DreamWorks has scooped up the rights to remake the J-horror sensation Yomigaeri (Resurrection) from the Tokyo Broadcasting System.
As with many J-horror films Yomigaeri got its start as a novel. Its narrative centers on a government bureaucrat taking a trip to a rural town to do some snooping on a hapless child who, after disappearing for 60 years, returns to his mother not having aged a day since the date of his fateful vanishing.
Gladiator scribe William Nicholson will pen the rehash, with an eye toward getting production off the ground by the end of the year; however, no word on a director or stars at this early stage in the game, so don’t hold your breath expecting it to meet that deadline. More often than not, the script will go through a number of screen scribes before, or if, it makes its way to a director that has a fresh take on the material.

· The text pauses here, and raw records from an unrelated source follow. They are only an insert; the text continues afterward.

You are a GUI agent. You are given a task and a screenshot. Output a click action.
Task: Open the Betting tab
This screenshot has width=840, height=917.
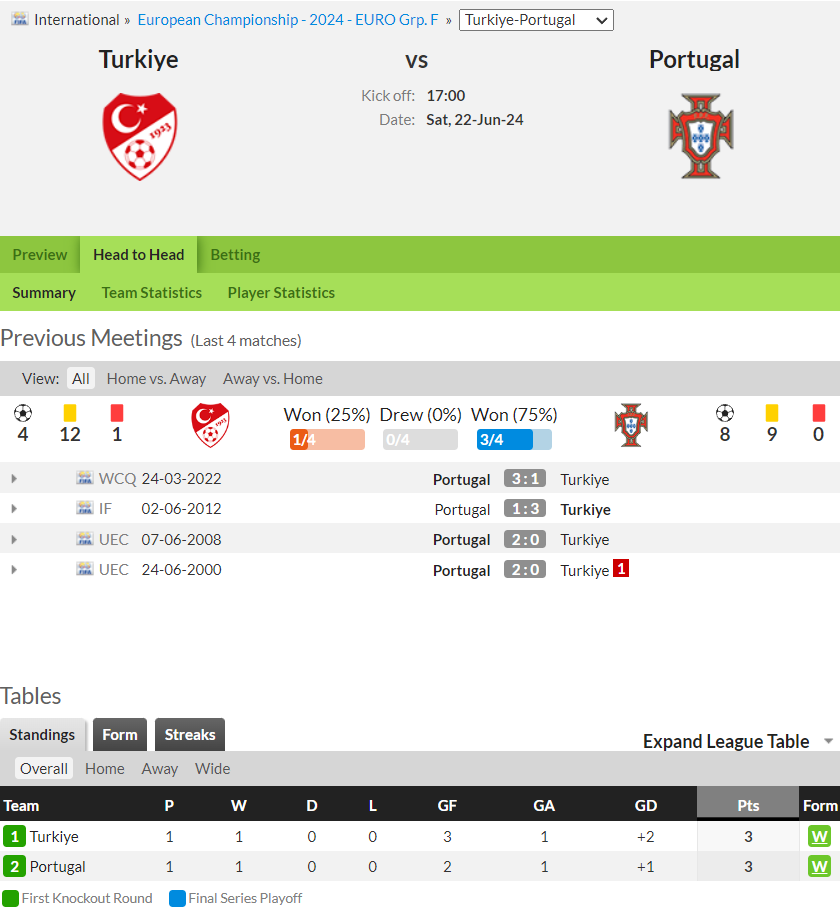tap(235, 255)
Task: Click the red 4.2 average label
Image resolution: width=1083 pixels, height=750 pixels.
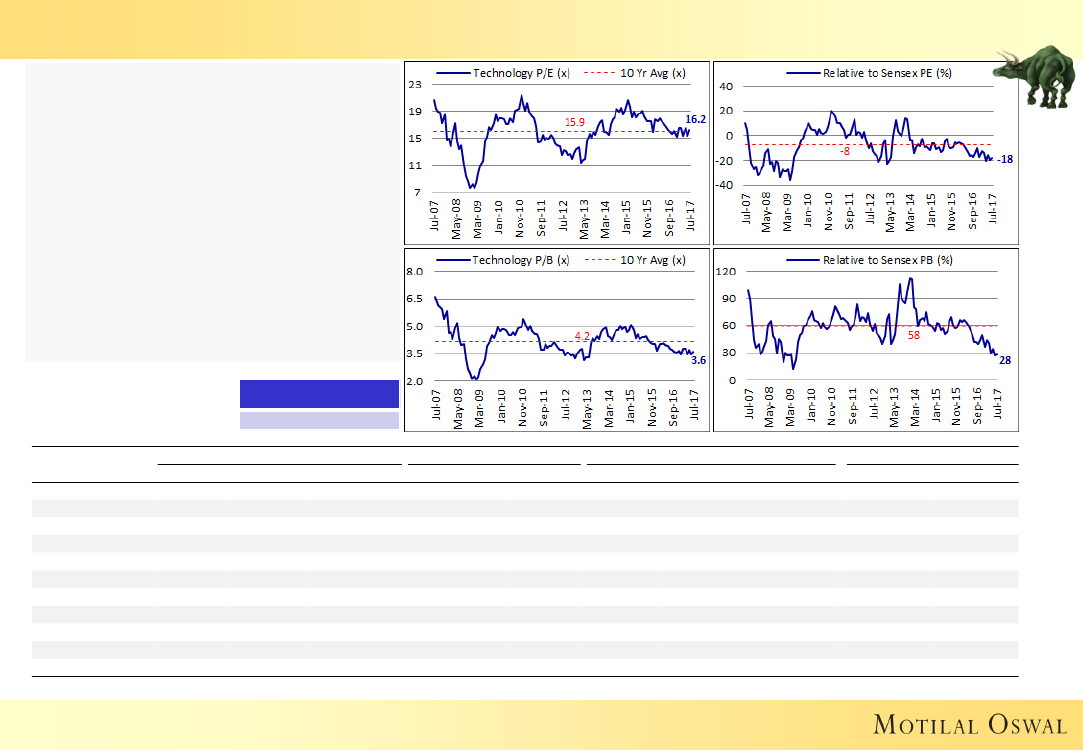Action: (582, 336)
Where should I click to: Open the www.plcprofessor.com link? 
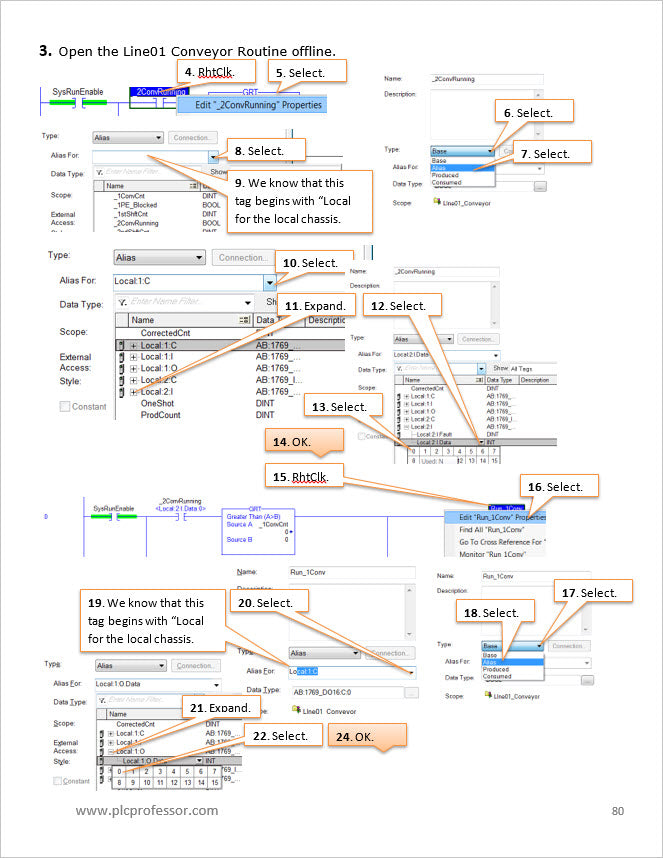(x=147, y=810)
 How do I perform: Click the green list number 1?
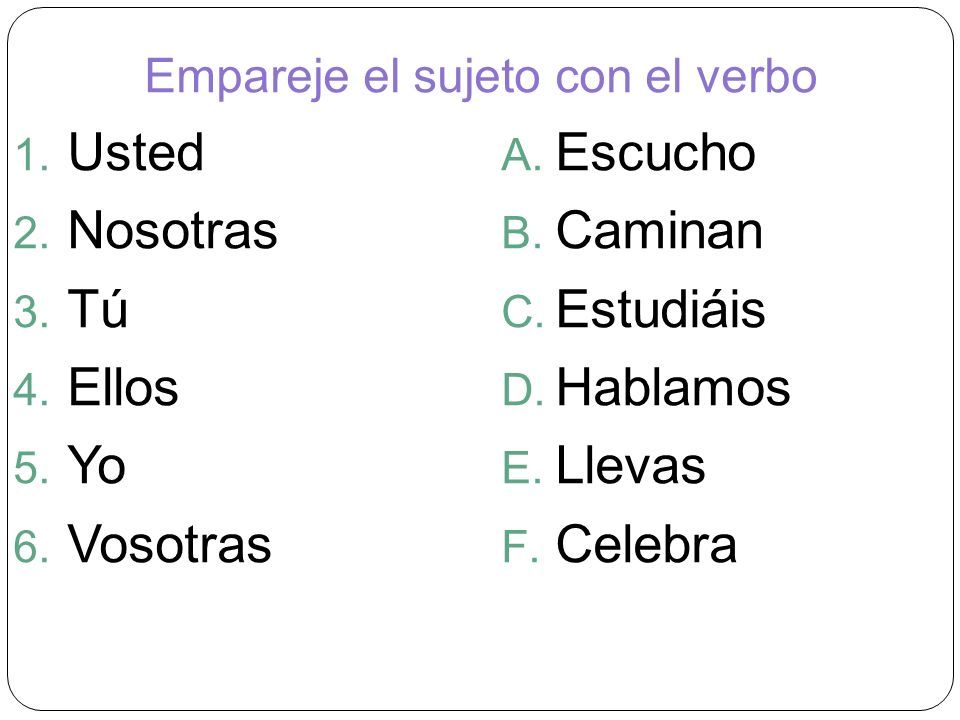32,155
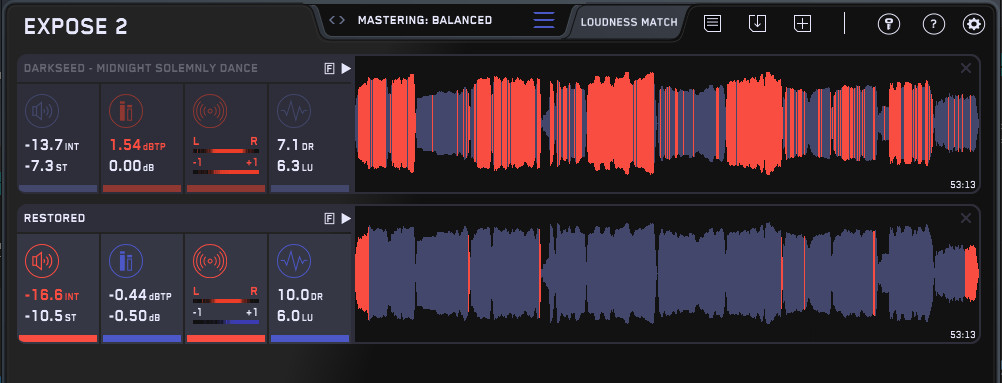Click the loudness speaker icon on Restored
The width and height of the screenshot is (1002, 383).
point(42,261)
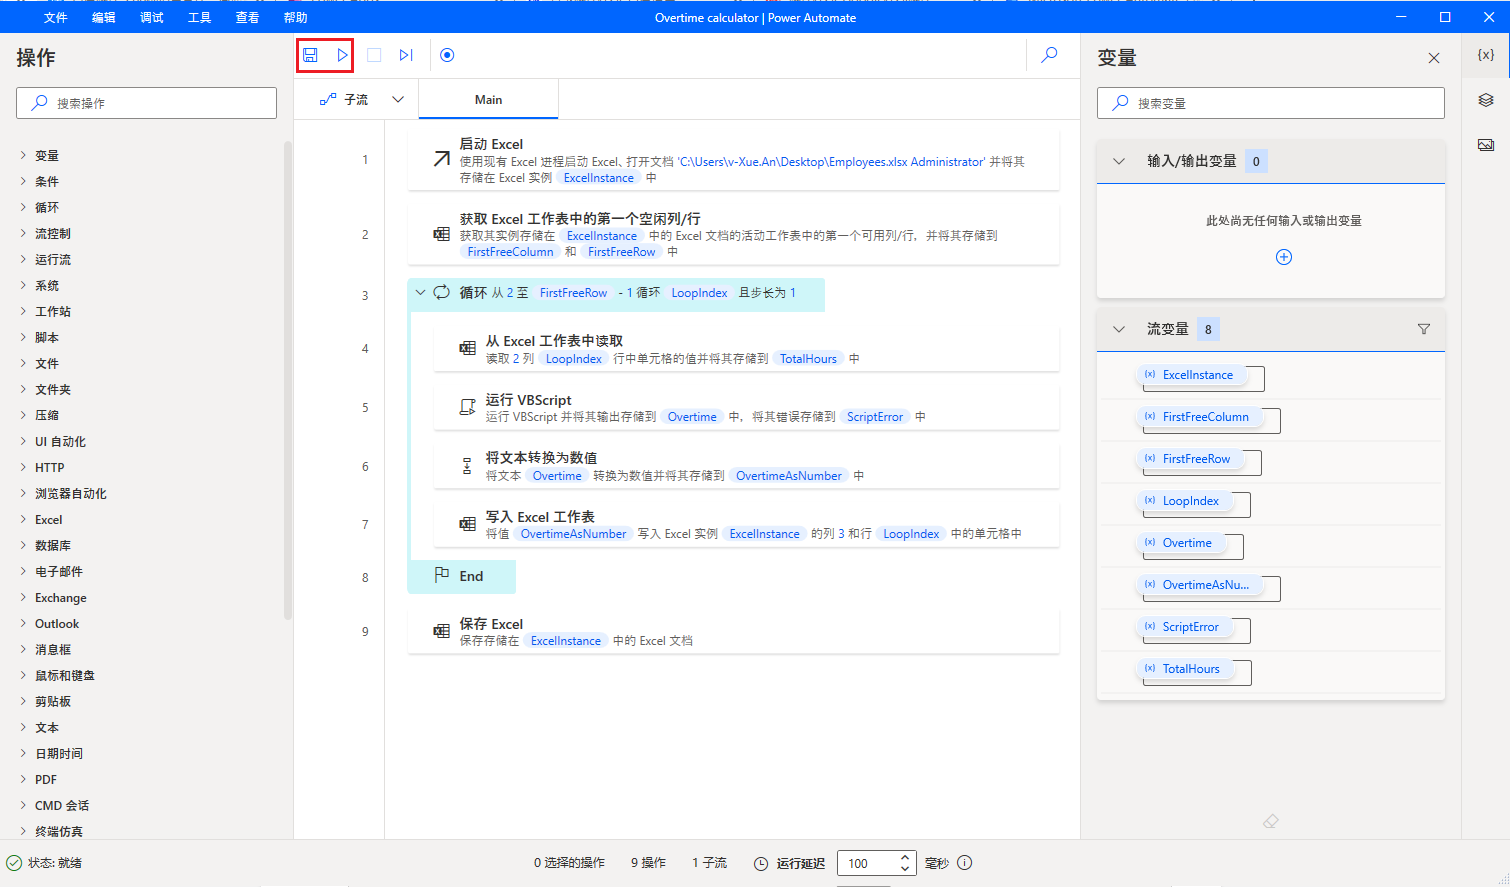Increase the 运行延迟 value with the up stepper

(904, 857)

This acquisition also marks the second J-horror film DreamWorks has purchased within the last couple of months. Ghost in the Shell, a futuristic police extravaganza, being the first, which is being geared as a 3-D live-action feature.
Quite frankly, I’m surprised the studios are still developing J-horror remakes, especially when you consider remakes like One Missed Call and Shutter didn’t live up to projected box-office expectations. I don’t know when studios are going to realize when they plug up their development slates with more-of-the-same audiences quickly tire and move on. Hence the failures of those previously mentioned.
I haven’t seen the original Yomigaeri, so I can’t say whether or not it could benefit from an American overhaul. Either way, I just hope the remake turns out good…if it gets made.